## Supplied data
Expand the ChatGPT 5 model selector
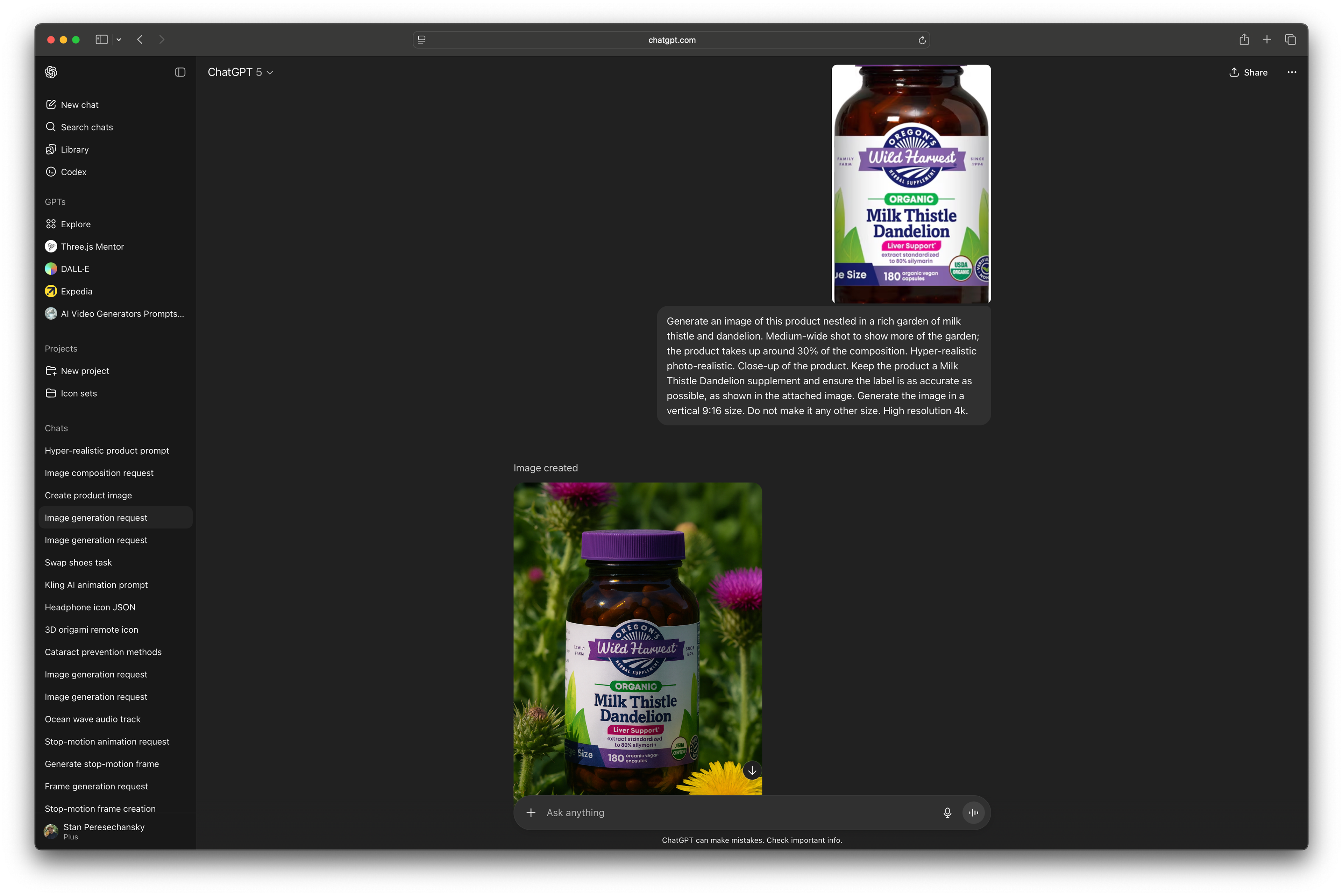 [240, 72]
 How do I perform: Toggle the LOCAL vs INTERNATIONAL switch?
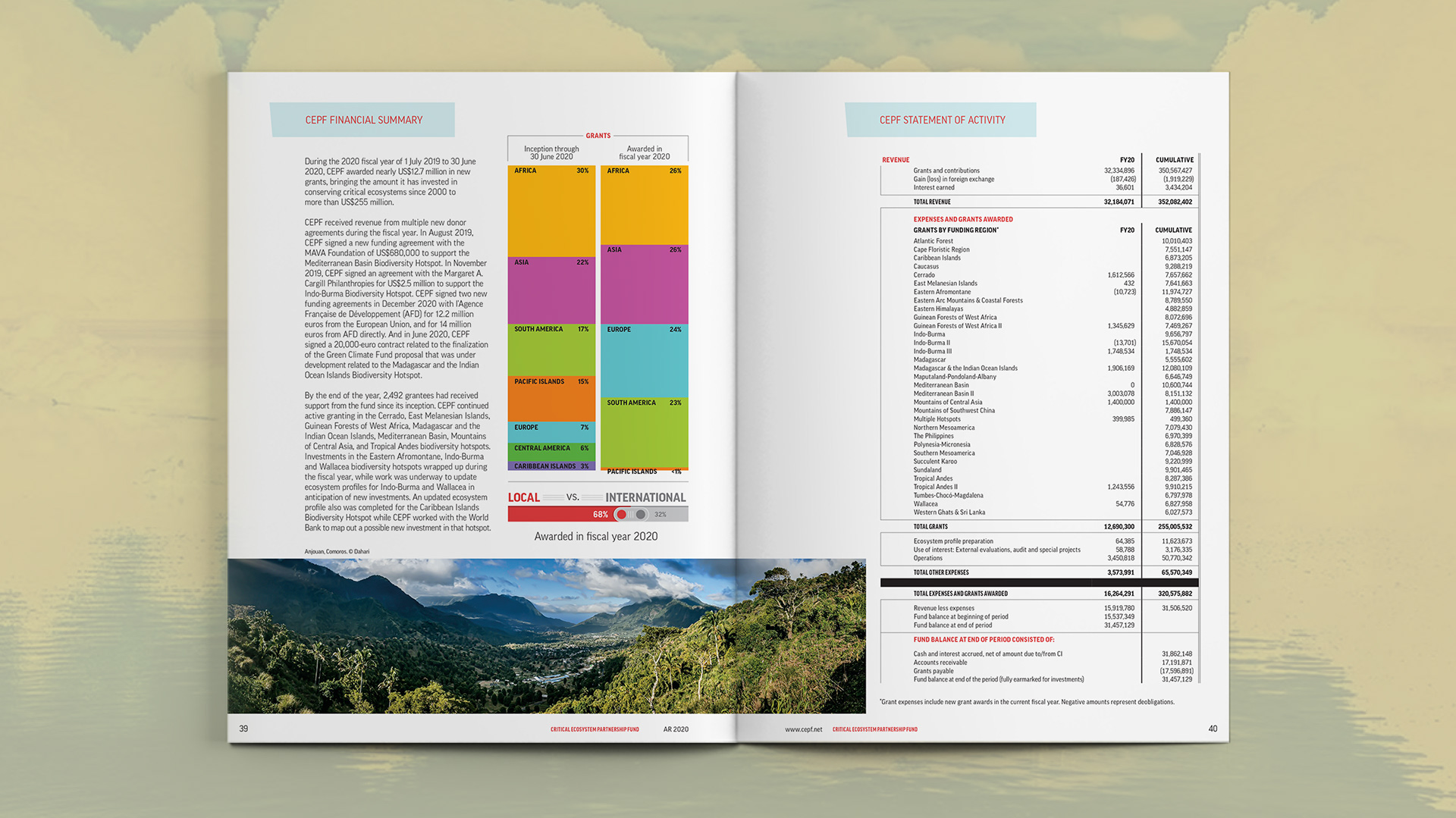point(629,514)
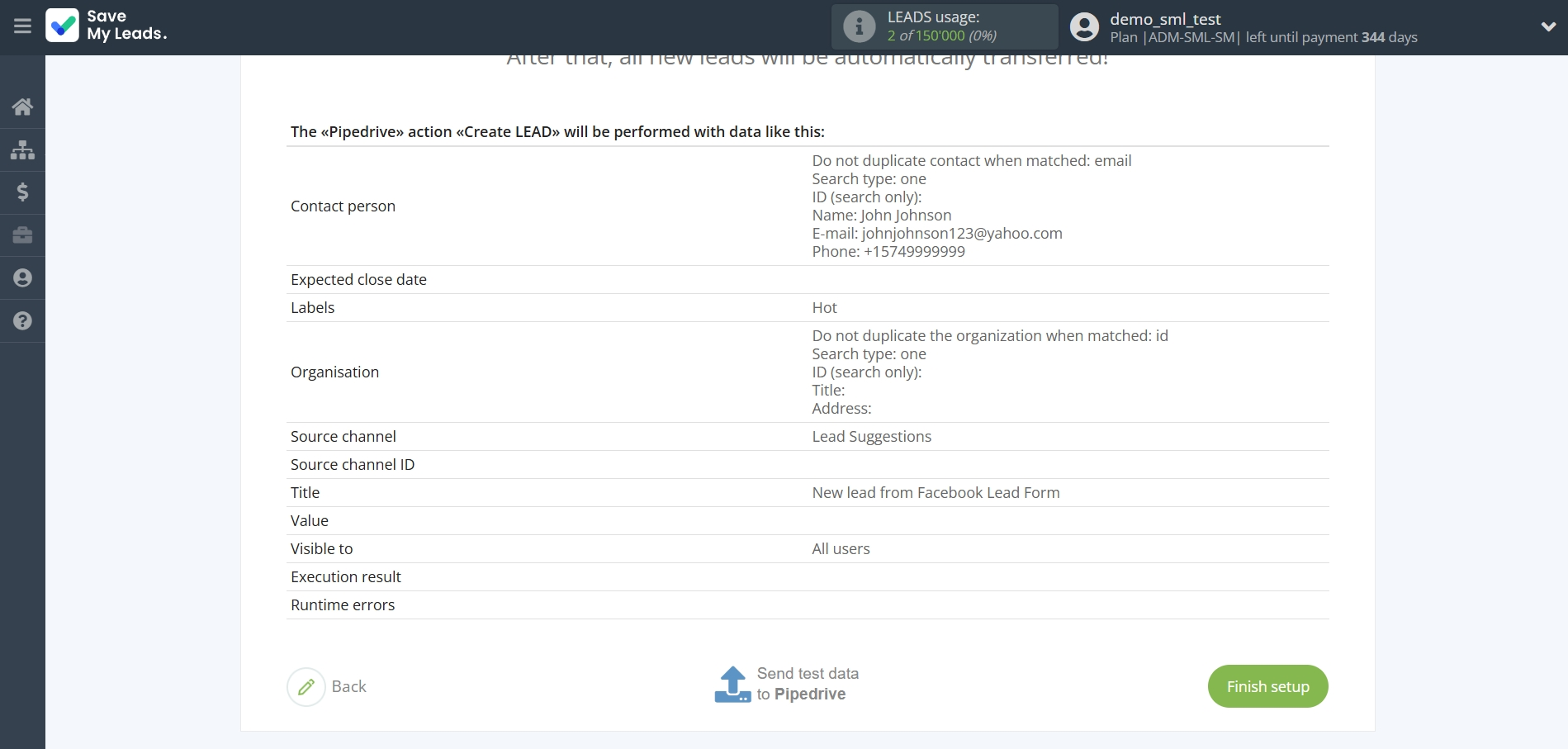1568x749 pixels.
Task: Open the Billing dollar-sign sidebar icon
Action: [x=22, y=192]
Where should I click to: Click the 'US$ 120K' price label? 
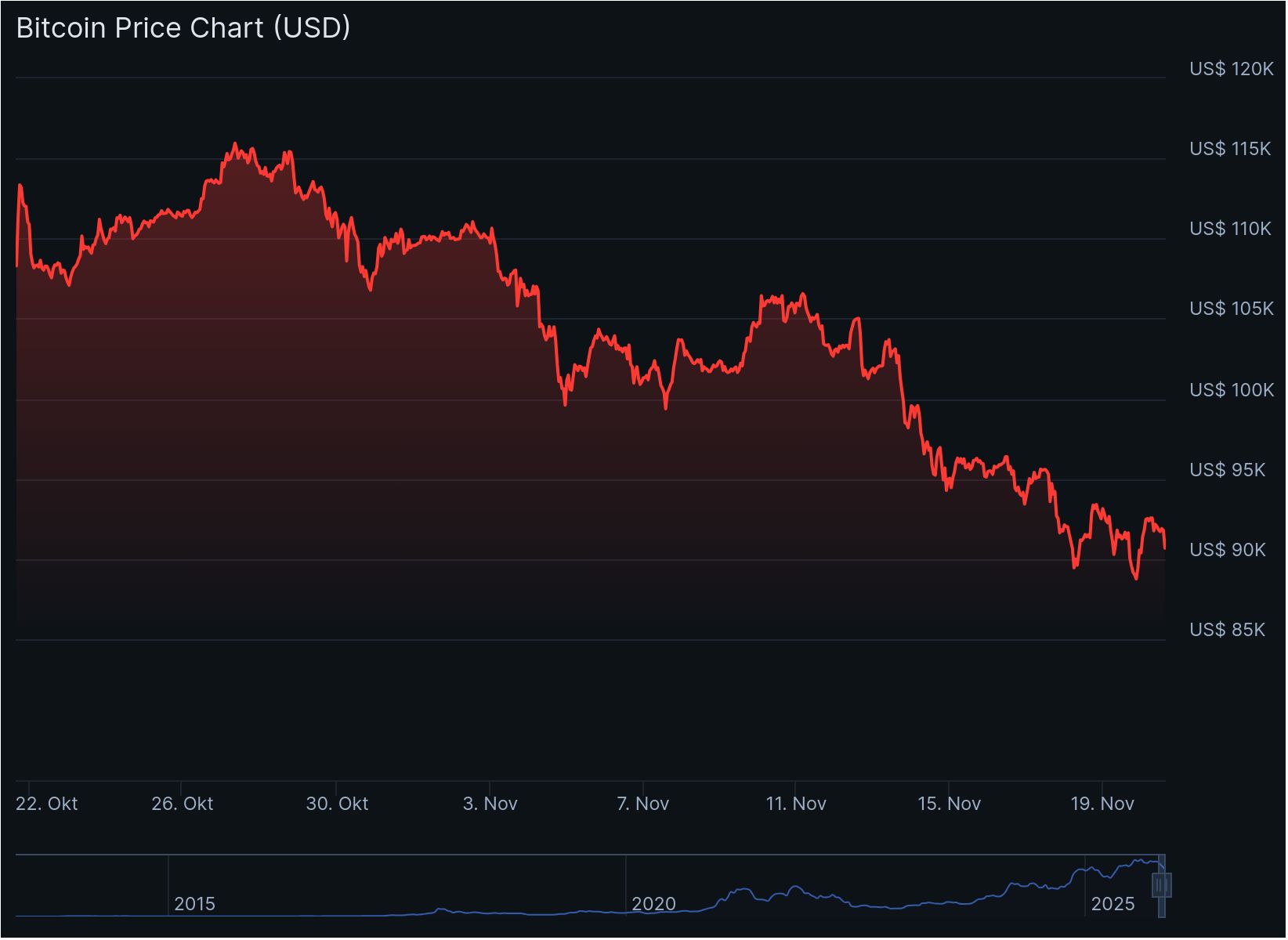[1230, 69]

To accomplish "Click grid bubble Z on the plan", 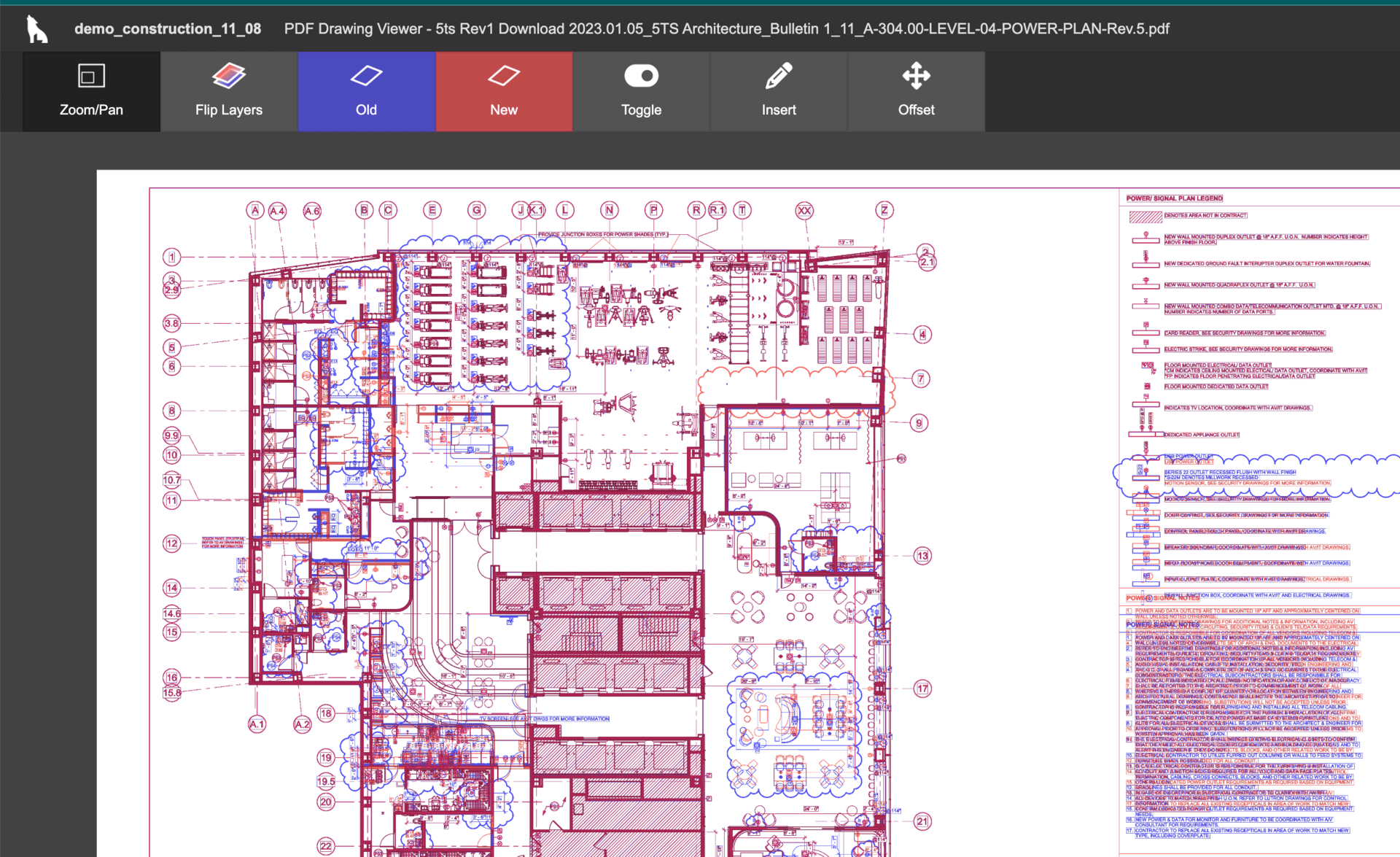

## Task brief
From first line to last, return the records verbatim without their pictures.

## Written response
Expand the ChatGPT 5 model selector
 [240, 72]
 How do I perform: Toggle the LOCAL vs INTERNATIONAL switch?
point(629,514)
1568x749 pixels.
Task: Open the Billing dollar-sign sidebar icon
Action: [x=22, y=192]
Where should I click to: Click the 'US$ 120K' price label? 
[1230, 69]

To accomplish "Click grid bubble Z on the plan", 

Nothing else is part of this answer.